# Tâche demandée
Recopiez à l'identique l'ensemble des lignes qui suivent.

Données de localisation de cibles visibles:
((

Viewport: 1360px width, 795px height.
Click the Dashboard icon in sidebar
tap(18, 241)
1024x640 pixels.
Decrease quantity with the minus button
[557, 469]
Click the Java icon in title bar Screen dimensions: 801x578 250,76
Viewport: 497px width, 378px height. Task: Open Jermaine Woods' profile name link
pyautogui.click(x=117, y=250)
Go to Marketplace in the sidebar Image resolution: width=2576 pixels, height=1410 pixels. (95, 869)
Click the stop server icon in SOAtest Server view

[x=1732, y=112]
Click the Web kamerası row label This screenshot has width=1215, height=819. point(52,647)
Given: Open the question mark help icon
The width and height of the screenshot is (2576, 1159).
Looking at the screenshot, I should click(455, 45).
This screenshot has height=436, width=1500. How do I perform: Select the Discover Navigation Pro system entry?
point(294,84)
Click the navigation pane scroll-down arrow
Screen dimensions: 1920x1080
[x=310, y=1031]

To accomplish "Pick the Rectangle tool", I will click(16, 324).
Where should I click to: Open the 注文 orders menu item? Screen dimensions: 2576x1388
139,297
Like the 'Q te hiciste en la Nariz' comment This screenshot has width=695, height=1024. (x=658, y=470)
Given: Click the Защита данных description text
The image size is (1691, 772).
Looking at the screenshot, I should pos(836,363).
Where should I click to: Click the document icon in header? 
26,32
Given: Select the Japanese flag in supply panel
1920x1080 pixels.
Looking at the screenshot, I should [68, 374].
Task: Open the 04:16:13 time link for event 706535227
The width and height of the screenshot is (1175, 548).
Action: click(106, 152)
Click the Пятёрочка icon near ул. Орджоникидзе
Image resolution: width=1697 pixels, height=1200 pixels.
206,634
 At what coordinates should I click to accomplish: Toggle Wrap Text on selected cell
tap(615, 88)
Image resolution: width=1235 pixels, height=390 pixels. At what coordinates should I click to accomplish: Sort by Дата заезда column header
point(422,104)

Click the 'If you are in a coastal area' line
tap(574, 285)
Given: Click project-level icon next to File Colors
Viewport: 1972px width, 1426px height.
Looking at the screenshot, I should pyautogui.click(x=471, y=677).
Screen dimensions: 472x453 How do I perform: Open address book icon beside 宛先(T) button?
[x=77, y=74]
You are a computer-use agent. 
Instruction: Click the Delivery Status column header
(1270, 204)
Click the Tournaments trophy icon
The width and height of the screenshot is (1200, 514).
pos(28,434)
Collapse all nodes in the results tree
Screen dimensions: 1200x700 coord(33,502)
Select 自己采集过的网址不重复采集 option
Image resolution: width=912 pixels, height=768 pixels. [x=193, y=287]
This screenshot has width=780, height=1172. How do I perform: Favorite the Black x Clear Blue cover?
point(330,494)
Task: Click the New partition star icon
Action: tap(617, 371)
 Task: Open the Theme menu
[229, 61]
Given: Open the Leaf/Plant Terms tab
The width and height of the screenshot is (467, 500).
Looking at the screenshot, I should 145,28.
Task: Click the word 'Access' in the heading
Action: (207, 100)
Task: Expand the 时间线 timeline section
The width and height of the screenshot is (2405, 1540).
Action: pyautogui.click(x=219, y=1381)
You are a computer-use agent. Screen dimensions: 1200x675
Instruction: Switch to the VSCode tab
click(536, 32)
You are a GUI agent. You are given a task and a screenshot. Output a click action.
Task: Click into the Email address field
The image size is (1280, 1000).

))

# Solution rédigée
Viewport: 1360px width, 795px height.
Click the Dashboard icon in sidebar
tap(18, 241)
1024x640 pixels.
Decrease quantity with the minus button
[557, 469]
Click the Java icon in title bar Screen dimensions: 801x578 250,76
Viewport: 497px width, 378px height. Task: Open Jermaine Woods' profile name link
pyautogui.click(x=117, y=250)
Go to Marketplace in the sidebar Image resolution: width=2576 pixels, height=1410 pixels. (95, 869)
Click the stop server icon in SOAtest Server view

[x=1732, y=112]
Click the Web kamerası row label This screenshot has width=1215, height=819. point(52,647)
Given: Open the question mark help icon
The width and height of the screenshot is (2576, 1159).
Looking at the screenshot, I should click(455, 45).
This screenshot has height=436, width=1500. How do I perform: Select the Discover Navigation Pro system entry?
point(294,84)
Click the navigation pane scroll-down arrow
Screen dimensions: 1920x1080
[x=310, y=1031]

To accomplish "Pick the Rectangle tool", I will click(16, 324).
Where should I click to: Open the 注文 orders menu item? Screen dimensions: 2576x1388
139,297
Like the 'Q te hiciste en la Nariz' comment This screenshot has width=695, height=1024. (x=658, y=470)
Given: Click the Защита данных description text
The image size is (1691, 772).
Looking at the screenshot, I should pos(836,363).
Where should I click to: Click the document icon in header? 
26,32
Given: Select the Japanese flag in supply panel
1920x1080 pixels.
Looking at the screenshot, I should [68, 374].
Task: Open the 04:16:13 time link for event 706535227
The width and height of the screenshot is (1175, 548).
Action: click(106, 152)
Click the Пятёрочка icon near ул. Орджоникидзе
Image resolution: width=1697 pixels, height=1200 pixels.
206,634
 At what coordinates should I click to accomplish: Toggle Wrap Text on selected cell
tap(615, 88)
Image resolution: width=1235 pixels, height=390 pixels. At what coordinates should I click to accomplish: Sort by Дата заезда column header
point(422,104)

Click the 'If you are in a coastal area' line
tap(574, 285)
Given: Click project-level icon next to File Colors
Viewport: 1972px width, 1426px height.
Looking at the screenshot, I should pyautogui.click(x=471, y=677).
Screen dimensions: 472x453 How do I perform: Open address book icon beside 宛先(T) button?
[x=77, y=74]
You are a computer-use agent. 
Instruction: Click the Delivery Status column header
(1270, 204)
Click the Tournaments trophy icon
The width and height of the screenshot is (1200, 514).
pos(28,434)
Collapse all nodes in the results tree
Screen dimensions: 1200x700 coord(33,502)
Select 自己采集过的网址不重复采集 option
Image resolution: width=912 pixels, height=768 pixels. [x=193, y=287]
This screenshot has width=780, height=1172. How do I perform: Favorite the Black x Clear Blue cover?
point(330,494)
Task: Click the New partition star icon
Action: tap(617, 371)
 Task: Open the Theme menu
[229, 61]
Given: Open the Leaf/Plant Terms tab
The width and height of the screenshot is (467, 500).
Looking at the screenshot, I should 145,28.
Task: Click the word 'Access' in the heading
Action: (207, 100)
Task: Expand the 时间线 timeline section
The width and height of the screenshot is (2405, 1540).
Action: pyautogui.click(x=219, y=1381)
You are a computer-use agent. Screen dimensions: 1200x675
Instruction: Switch to the VSCode tab
click(536, 32)
You are a GUI agent. You are given a task and a screenshot. Output a click action.
Task: Click into the Email address field
The image size is (1280, 1000).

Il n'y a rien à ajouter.